-------- DATA TO EXAMINE --------
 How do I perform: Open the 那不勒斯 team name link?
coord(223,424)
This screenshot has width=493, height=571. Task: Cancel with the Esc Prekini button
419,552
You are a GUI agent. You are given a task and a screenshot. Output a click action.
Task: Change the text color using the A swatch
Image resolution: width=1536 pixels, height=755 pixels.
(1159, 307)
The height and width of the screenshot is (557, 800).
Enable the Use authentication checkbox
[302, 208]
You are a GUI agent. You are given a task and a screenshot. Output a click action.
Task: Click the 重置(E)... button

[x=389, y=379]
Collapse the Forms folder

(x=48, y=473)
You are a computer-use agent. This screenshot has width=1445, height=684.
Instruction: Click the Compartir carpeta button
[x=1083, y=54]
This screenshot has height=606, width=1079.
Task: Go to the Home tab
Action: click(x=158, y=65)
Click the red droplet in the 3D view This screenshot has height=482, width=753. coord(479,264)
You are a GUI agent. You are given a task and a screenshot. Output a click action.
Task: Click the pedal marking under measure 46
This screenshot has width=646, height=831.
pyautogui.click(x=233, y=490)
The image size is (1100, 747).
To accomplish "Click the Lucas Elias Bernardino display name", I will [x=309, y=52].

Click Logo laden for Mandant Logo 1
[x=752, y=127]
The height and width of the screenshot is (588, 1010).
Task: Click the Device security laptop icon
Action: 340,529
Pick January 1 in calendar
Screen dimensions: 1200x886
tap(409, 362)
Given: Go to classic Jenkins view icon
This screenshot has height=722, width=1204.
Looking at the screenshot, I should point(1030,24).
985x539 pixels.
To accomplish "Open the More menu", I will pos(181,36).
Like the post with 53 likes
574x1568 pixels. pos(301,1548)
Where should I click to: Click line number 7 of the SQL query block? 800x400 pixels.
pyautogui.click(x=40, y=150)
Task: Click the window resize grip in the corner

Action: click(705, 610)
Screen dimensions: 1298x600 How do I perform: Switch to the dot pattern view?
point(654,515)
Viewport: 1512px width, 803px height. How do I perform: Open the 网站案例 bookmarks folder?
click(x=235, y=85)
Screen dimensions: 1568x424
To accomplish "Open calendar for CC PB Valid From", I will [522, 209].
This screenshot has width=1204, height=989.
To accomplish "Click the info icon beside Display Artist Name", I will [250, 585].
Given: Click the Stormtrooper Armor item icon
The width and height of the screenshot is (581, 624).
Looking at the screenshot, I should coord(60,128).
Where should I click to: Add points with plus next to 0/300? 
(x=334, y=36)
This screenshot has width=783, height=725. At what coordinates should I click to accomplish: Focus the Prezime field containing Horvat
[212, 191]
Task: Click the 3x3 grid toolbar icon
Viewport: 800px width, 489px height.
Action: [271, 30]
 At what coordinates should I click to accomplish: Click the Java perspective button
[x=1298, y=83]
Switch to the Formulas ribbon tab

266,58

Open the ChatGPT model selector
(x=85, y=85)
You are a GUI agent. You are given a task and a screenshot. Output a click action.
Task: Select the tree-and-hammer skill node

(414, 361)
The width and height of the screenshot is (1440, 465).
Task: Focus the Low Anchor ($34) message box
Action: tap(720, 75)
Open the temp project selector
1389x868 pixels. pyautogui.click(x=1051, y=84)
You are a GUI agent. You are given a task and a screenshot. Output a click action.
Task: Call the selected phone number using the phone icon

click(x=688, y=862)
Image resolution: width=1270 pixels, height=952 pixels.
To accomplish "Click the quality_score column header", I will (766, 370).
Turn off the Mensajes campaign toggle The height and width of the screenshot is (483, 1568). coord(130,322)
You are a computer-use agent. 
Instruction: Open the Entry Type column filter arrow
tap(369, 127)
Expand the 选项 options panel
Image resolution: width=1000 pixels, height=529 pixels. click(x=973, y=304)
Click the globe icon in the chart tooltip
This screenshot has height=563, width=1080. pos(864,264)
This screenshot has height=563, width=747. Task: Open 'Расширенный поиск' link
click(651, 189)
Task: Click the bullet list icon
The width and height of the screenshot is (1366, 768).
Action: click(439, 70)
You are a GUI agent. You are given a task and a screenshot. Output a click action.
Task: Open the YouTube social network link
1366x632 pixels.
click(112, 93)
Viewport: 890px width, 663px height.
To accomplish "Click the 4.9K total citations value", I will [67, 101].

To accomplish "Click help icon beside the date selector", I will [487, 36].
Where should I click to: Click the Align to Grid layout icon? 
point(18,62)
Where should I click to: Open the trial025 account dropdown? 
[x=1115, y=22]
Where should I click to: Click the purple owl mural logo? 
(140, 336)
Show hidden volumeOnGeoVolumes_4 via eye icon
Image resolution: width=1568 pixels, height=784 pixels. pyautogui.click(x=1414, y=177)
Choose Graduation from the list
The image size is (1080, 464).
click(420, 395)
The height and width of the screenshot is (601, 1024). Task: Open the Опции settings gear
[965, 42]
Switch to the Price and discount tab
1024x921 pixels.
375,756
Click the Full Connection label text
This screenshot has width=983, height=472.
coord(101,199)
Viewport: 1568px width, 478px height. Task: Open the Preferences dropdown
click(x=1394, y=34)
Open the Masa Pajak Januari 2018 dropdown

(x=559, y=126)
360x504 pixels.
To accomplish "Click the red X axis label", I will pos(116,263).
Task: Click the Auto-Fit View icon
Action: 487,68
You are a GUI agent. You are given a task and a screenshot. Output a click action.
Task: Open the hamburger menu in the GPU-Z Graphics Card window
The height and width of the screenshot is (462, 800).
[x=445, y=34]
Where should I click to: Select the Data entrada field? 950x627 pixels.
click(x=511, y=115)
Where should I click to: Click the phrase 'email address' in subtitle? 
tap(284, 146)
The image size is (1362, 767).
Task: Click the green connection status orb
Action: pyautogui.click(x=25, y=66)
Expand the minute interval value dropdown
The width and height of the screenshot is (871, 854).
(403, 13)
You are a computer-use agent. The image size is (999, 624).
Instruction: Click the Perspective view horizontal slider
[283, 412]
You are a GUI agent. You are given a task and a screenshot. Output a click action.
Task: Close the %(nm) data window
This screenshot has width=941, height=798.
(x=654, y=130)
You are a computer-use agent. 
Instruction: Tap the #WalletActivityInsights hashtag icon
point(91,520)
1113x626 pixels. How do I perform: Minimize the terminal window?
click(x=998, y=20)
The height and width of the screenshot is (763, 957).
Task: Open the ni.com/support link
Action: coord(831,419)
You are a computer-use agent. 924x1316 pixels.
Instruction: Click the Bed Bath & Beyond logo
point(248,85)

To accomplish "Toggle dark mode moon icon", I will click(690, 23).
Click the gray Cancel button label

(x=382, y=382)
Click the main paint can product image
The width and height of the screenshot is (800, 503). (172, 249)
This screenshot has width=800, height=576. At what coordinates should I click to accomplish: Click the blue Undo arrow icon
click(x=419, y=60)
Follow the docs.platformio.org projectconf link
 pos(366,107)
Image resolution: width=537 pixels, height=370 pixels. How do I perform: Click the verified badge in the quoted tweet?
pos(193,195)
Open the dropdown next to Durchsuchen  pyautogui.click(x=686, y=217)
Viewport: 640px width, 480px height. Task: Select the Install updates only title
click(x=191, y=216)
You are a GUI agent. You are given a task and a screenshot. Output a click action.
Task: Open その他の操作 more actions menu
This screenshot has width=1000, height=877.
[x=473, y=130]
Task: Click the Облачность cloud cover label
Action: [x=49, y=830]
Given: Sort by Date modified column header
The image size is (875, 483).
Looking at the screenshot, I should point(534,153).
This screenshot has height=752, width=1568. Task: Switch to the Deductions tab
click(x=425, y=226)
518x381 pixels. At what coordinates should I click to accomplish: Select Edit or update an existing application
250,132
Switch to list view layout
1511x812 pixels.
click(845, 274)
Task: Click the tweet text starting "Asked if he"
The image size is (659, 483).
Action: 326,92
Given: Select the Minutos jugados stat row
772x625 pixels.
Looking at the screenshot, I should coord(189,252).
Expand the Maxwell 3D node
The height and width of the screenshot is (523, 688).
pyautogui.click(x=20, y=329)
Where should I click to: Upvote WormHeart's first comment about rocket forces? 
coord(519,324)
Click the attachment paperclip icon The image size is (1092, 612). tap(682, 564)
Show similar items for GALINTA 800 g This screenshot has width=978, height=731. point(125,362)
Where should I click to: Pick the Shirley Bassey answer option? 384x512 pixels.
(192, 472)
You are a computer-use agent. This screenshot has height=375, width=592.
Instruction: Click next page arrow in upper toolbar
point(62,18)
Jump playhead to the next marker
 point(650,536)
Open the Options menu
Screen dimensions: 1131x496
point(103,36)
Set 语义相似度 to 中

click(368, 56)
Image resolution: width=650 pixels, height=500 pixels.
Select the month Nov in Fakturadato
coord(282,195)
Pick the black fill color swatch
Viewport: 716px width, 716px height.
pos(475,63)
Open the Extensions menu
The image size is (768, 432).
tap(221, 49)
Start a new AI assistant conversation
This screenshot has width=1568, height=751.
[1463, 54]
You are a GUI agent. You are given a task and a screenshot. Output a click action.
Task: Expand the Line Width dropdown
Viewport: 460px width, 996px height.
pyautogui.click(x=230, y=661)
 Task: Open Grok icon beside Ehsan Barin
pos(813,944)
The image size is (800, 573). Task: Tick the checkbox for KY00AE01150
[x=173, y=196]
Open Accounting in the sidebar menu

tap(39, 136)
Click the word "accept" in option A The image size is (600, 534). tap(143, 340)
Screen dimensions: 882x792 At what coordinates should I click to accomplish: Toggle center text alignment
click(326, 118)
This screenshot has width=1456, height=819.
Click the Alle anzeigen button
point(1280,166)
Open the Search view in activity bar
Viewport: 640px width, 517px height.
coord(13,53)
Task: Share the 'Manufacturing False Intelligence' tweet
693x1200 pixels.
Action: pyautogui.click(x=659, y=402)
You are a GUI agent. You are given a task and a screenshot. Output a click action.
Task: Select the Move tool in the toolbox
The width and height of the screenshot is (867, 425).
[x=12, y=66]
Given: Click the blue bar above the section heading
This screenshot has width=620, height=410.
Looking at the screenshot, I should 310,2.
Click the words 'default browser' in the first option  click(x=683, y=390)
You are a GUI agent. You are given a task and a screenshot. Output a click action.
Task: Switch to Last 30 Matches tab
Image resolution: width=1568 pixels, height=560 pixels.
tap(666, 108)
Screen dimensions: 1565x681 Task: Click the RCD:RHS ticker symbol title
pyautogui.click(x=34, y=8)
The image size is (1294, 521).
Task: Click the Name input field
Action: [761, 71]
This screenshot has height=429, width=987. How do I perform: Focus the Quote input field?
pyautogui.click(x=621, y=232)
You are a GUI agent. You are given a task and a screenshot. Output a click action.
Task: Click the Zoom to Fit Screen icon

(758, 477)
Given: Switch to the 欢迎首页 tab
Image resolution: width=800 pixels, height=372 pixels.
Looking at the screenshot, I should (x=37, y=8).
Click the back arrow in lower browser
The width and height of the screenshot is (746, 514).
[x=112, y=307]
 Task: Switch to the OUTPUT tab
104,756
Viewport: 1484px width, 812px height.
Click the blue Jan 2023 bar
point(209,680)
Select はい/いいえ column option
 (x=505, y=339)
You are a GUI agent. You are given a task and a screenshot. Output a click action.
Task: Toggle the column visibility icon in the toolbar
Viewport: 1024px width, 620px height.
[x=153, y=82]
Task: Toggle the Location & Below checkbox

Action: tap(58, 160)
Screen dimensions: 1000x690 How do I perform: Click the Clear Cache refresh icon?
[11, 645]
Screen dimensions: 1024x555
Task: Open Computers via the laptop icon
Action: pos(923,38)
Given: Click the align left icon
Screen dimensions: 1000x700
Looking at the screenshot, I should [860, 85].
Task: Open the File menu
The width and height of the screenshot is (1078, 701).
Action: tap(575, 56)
--------
» ACTIVITY
In your answer, include only the lines above starting at the line that holds "Turn off the" and ending at the line that holds "Task: Open the hamburger", copied exactly.

» RESPONSE TO THIS EXERCISE
Turn off the Mensajes campaign toggle The height and width of the screenshot is (483, 1568). coord(130,322)
You are a computer-use agent. 
Instruction: Open the Entry Type column filter arrow
tap(369, 127)
Expand the 选项 options panel
Image resolution: width=1000 pixels, height=529 pixels. click(x=973, y=304)
Click the globe icon in the chart tooltip
This screenshot has height=563, width=1080. pos(864,264)
This screenshot has height=563, width=747. Task: Open 'Расширенный поиск' link
click(651, 189)
Task: Click the bullet list icon
The width and height of the screenshot is (1366, 768).
Action: click(439, 70)
You are a GUI agent. You are given a task and a screenshot. Output a click action.
Task: Open the YouTube social network link
1366x632 pixels.
click(112, 93)
Viewport: 890px width, 663px height.
To accomplish "Click the 4.9K total citations value", I will [67, 101].

To accomplish "Click help icon beside the date selector", I will [487, 36].
Where should I click to: Click the Align to Grid layout icon? 
point(18,62)
Where should I click to: Open the trial025 account dropdown? 
[x=1115, y=22]
Where should I click to: Click the purple owl mural logo? 
(140, 336)
Show hidden volumeOnGeoVolumes_4 via eye icon
Image resolution: width=1568 pixels, height=784 pixels. pyautogui.click(x=1414, y=177)
Choose Graduation from the list
The image size is (1080, 464).
click(420, 395)
The height and width of the screenshot is (601, 1024). Task: Open the Опции settings gear
[965, 42]
Switch to the Price and discount tab
1024x921 pixels.
375,756
Click the Full Connection label text
This screenshot has width=983, height=472.
coord(101,199)
Viewport: 1568px width, 478px height. Task: Open the Preferences dropdown
click(x=1394, y=34)
Open the Masa Pajak Januari 2018 dropdown

(x=559, y=126)
360x504 pixels.
To accomplish "Click the red X axis label", I will pos(116,263).
Task: Click the Auto-Fit View icon
Action: 487,68
You are a GUI agent. You are given a task and a screenshot. Output a click action.
Task: Open the hamburger menu in the GPU-Z Graphics Card window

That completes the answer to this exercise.